On Wednesday, the Los Angeles Dodgers, who lead the World Series 1-0 after winning Game 1 on Tuesday, will send southpaw Rich Hill to the mound.
This will be Hill’s first ever start in the World Series in his major league career that has spanned 12 years, but with intermittent problems including poor pitching performances as well as injury, stints in an independent league to only turn around when was in his mid-30s.
Due to the long journey Hill has had, he does not take anything for granted. Therefore, while he might be approachable and polite off the ball diamond, while on the mound he becomes a highly competitive, at times ill-tempered pitcher who shouts and grunts and appears to be slightly off-center.
Rick Honeycutt, the pitching coach for the Dodgers calls Hill a madman when he is pitching and the coaches and players have nicknamed him Mad Max.
Los Angeles has reached its first World Series since 1988 and has a deep, talented roster and the largest payroll in the game.
The Dodgers’ starting rotation was No. 1 in baseball this season, posting an ERA of 3.39.
If not for the depth of the rotation, the low team ERA would never have happened.

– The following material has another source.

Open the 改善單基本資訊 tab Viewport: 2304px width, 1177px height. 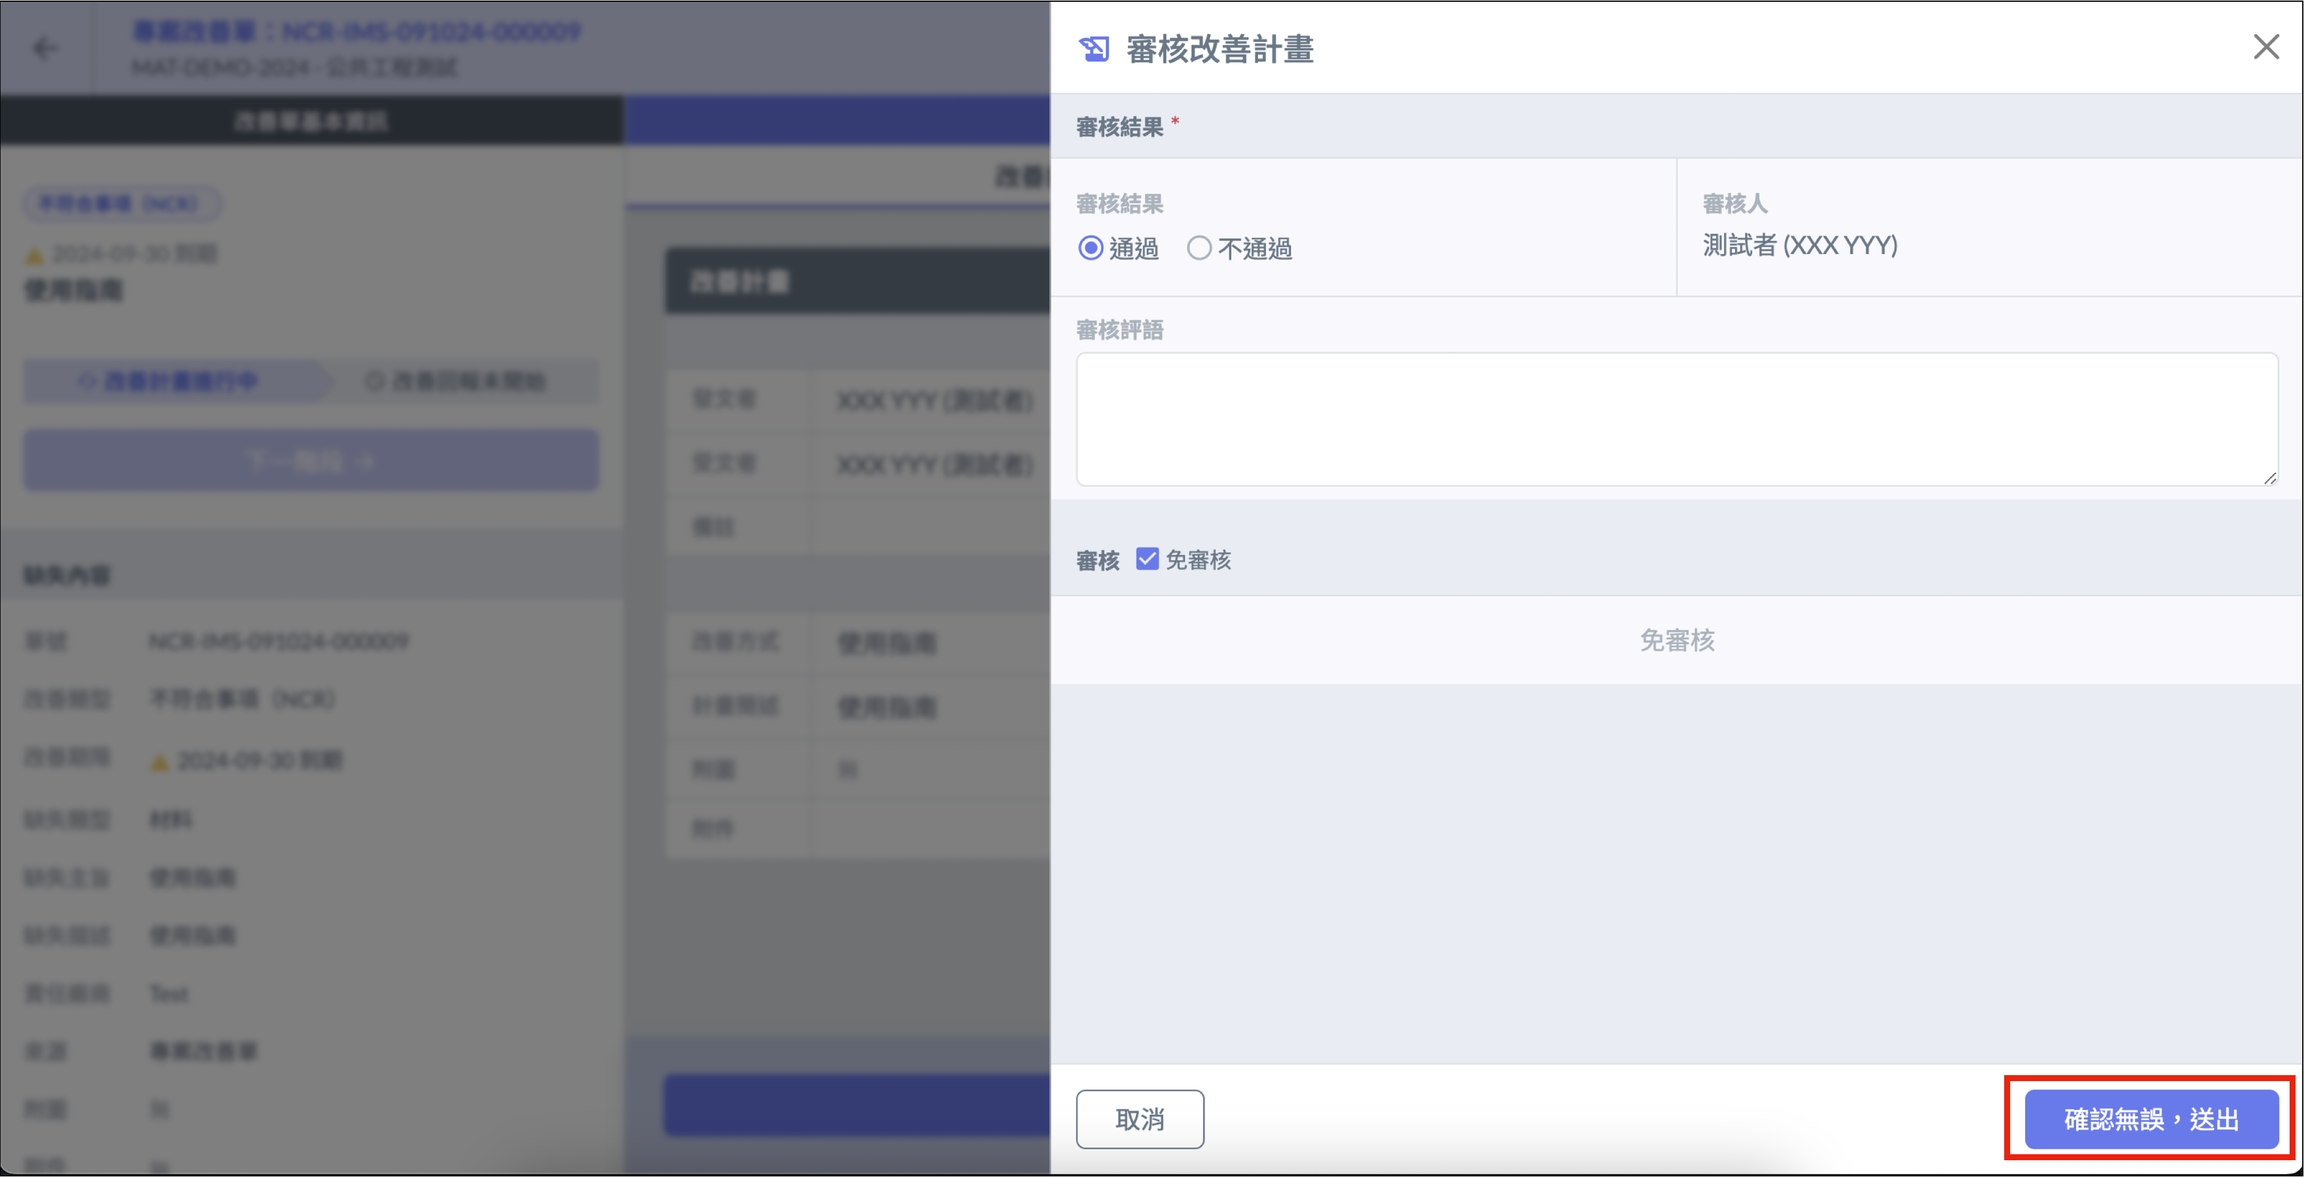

It starts with ace Clayton Kershaw; followed by Alex Wood, who played in the All-Star Game this season; Yu Darvish, who the Dodgers acquired during the season from Texas; and the southpaw Hill who Los Angeles traded for during last season and handed him a $48 million three-year deal during the winter.
Hill was drafted in 2002 by the Chicago Cubs and since has played for 10 organizations in Major League Baseball including two in which he only pitched on with their minor league teams.
While Hill has been competitive his entire playing career, he admitted that it likely has grown since playing for the Dodgers.
Hill, who is 6-foot-5, thrives on his strange delivery with the long limbs he possesses.
He owns a deceptively hard to hit fastball that averages just 89 mph and he uses his curveball, which is one of the best in the game, frequently.
In his 31 starts over the past year and a half with Los Angeles, Hill has posted an ERA of just 3.02.
The controlled rage he possesses on the mound, as his teammates call it, adds to the veteran’s aura.